• _Assigned task_
The whole listing should be retyped exactly as it appears.

_____

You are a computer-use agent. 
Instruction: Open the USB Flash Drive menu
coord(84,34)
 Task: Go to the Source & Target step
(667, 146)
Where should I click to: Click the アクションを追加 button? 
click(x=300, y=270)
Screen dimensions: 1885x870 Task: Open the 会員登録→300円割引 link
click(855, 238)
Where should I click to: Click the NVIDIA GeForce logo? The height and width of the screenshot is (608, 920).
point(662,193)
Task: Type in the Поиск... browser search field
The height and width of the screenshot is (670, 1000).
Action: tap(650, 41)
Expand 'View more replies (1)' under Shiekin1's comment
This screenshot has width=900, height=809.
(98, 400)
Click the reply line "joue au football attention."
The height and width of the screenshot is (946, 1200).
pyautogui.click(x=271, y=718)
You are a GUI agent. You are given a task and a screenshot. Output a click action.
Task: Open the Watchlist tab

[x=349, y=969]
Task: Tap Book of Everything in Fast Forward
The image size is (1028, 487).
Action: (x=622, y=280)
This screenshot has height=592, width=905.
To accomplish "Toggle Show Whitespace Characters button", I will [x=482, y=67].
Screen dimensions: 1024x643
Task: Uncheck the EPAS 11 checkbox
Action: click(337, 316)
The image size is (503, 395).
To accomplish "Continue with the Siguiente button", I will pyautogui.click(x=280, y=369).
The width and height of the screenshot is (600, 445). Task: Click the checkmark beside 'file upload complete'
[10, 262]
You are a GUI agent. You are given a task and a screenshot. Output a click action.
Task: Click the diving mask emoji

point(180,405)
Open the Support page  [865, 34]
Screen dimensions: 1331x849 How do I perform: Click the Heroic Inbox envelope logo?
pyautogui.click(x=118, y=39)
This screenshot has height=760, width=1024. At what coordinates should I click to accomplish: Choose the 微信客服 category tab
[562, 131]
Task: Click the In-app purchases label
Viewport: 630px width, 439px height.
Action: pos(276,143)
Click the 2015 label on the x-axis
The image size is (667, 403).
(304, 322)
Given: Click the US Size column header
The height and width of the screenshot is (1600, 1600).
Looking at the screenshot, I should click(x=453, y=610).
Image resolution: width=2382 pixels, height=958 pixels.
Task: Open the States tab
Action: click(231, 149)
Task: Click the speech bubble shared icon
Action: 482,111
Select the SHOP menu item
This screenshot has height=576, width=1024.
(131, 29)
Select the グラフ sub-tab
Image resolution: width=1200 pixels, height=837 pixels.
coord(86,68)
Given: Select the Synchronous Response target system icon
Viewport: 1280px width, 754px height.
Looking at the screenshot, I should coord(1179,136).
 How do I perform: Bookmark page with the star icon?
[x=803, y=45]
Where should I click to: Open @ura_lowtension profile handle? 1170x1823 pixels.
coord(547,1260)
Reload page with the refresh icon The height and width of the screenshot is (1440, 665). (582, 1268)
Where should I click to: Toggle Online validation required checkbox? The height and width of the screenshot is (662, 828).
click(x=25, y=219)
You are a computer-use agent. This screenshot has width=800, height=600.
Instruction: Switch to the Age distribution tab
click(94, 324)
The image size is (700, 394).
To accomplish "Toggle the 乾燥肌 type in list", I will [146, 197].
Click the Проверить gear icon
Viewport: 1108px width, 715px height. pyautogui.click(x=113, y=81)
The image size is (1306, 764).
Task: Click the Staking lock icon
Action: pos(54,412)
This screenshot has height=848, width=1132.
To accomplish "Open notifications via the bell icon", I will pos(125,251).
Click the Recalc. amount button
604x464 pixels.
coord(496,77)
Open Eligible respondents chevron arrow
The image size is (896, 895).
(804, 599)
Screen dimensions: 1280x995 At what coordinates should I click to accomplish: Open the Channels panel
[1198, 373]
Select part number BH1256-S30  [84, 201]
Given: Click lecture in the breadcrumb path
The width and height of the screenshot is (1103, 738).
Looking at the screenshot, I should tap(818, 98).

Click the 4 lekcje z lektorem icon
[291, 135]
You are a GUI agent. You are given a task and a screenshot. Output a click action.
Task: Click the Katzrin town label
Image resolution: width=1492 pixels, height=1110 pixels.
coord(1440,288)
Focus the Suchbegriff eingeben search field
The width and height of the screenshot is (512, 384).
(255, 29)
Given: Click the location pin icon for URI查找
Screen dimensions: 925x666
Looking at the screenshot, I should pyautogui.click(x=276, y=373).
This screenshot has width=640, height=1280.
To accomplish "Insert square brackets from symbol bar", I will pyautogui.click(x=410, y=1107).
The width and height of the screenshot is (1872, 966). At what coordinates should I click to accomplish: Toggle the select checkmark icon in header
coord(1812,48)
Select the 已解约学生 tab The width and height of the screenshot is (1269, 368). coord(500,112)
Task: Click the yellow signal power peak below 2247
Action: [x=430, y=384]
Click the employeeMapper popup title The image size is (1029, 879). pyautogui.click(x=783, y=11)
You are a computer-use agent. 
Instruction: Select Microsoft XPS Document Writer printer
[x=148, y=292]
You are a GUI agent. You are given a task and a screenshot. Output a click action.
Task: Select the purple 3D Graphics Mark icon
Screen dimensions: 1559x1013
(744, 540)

_____

• _Result for this exercise_
You are a computer-use agent. 
Instruction: Open the USB Flash Drive menu
coord(84,34)
 Task: Go to the Source & Target step
(667, 146)
Where should I click to: Click the アクションを追加 button? 
click(x=300, y=270)
Screen dimensions: 1885x870 Task: Open the 会員登録→300円割引 link
click(855, 238)
Where should I click to: Click the NVIDIA GeForce logo? The height and width of the screenshot is (608, 920).
point(662,193)
Task: Type in the Поиск... browser search field
The height and width of the screenshot is (670, 1000).
Action: tap(650, 41)
Expand 'View more replies (1)' under Shiekin1's comment
This screenshot has width=900, height=809.
(98, 400)
Click the reply line "joue au football attention."
The height and width of the screenshot is (946, 1200).
pyautogui.click(x=271, y=718)
You are a GUI agent. You are given a task and a screenshot. Output a click action.
Task: Open the Watchlist tab

[x=349, y=969]
Task: Tap Book of Everything in Fast Forward
The image size is (1028, 487).
Action: (x=622, y=280)
This screenshot has height=592, width=905.
To accomplish "Toggle Show Whitespace Characters button", I will [x=482, y=67].
Screen dimensions: 1024x643
Task: Uncheck the EPAS 11 checkbox
Action: click(337, 316)
The image size is (503, 395).
To accomplish "Continue with the Siguiente button", I will pyautogui.click(x=280, y=369).
The width and height of the screenshot is (600, 445). Task: Click the checkmark beside 'file upload complete'
[10, 262]
You are a GUI agent. You are given a task and a screenshot. Output a click action.
Task: Click the diving mask emoji

point(180,405)
Open the Support page  [865, 34]
Screen dimensions: 1331x849 How do I perform: Click the Heroic Inbox envelope logo?
pyautogui.click(x=118, y=39)
This screenshot has height=760, width=1024. At what coordinates should I click to accomplish: Choose the 微信客服 category tab
[562, 131]
Task: Click the In-app purchases label
Viewport: 630px width, 439px height.
Action: pos(276,143)
Click the 2015 label on the x-axis
The image size is (667, 403).
(304, 322)
Given: Click the US Size column header
The height and width of the screenshot is (1600, 1600).
Looking at the screenshot, I should click(x=453, y=610).
Image resolution: width=2382 pixels, height=958 pixels.
Task: Open the States tab
Action: click(231, 149)
Task: Click the speech bubble shared icon
Action: 482,111
Select the SHOP menu item
This screenshot has height=576, width=1024.
(131, 29)
Select the グラフ sub-tab
Image resolution: width=1200 pixels, height=837 pixels.
coord(86,68)
Given: Select the Synchronous Response target system icon
Viewport: 1280px width, 754px height.
Looking at the screenshot, I should coord(1179,136).
 How do I perform: Bookmark page with the star icon?
[x=803, y=45]
Where should I click to: Open @ura_lowtension profile handle? 1170x1823 pixels.
coord(547,1260)
Reload page with the refresh icon The height and width of the screenshot is (1440, 665). (582, 1268)
Where should I click to: Toggle Online validation required checkbox? The height and width of the screenshot is (662, 828).
click(x=25, y=219)
You are a computer-use agent. This screenshot has width=800, height=600.
Instruction: Switch to the Age distribution tab
click(94, 324)
The image size is (700, 394).
To accomplish "Toggle the 乾燥肌 type in list", I will [146, 197].
Click the Проверить gear icon
Viewport: 1108px width, 715px height. pyautogui.click(x=113, y=81)
The image size is (1306, 764).
Task: Click the Staking lock icon
Action: pos(54,412)
This screenshot has height=848, width=1132.
To accomplish "Open notifications via the bell icon", I will pos(125,251).
Click the Recalc. amount button
604x464 pixels.
coord(496,77)
Open Eligible respondents chevron arrow
The image size is (896, 895).
(804, 599)
Screen dimensions: 1280x995 At what coordinates should I click to accomplish: Open the Channels panel
[1198, 373]
Select part number BH1256-S30  [84, 201]
Given: Click lecture in the breadcrumb path
The width and height of the screenshot is (1103, 738).
Looking at the screenshot, I should tap(818, 98).

Click the 4 lekcje z lektorem icon
[291, 135]
You are a GUI agent. You are given a task and a screenshot. Output a click action.
Task: Click the Katzrin town label
Image resolution: width=1492 pixels, height=1110 pixels.
coord(1440,288)
Focus the Suchbegriff eingeben search field
The width and height of the screenshot is (512, 384).
(255, 29)
Given: Click the location pin icon for URI查找
Screen dimensions: 925x666
Looking at the screenshot, I should pyautogui.click(x=276, y=373).
This screenshot has width=640, height=1280.
To accomplish "Insert square brackets from symbol bar", I will pyautogui.click(x=410, y=1107).
The width and height of the screenshot is (1872, 966). At what coordinates should I click to accomplish: Toggle the select checkmark icon in header
coord(1812,48)
Select the 已解约学生 tab The width and height of the screenshot is (1269, 368). coord(500,112)
Task: Click the yellow signal power peak below 2247
Action: [x=430, y=384]
Click the employeeMapper popup title The image size is (1029, 879). pyautogui.click(x=783, y=11)
You are a computer-use agent. 
Instruction: Select Microsoft XPS Document Writer printer
[x=148, y=292]
You are a GUI agent. You are given a task and a screenshot. Output a click action.
Task: Select the purple 3D Graphics Mark icon
Screen dimensions: 1559x1013
(744, 540)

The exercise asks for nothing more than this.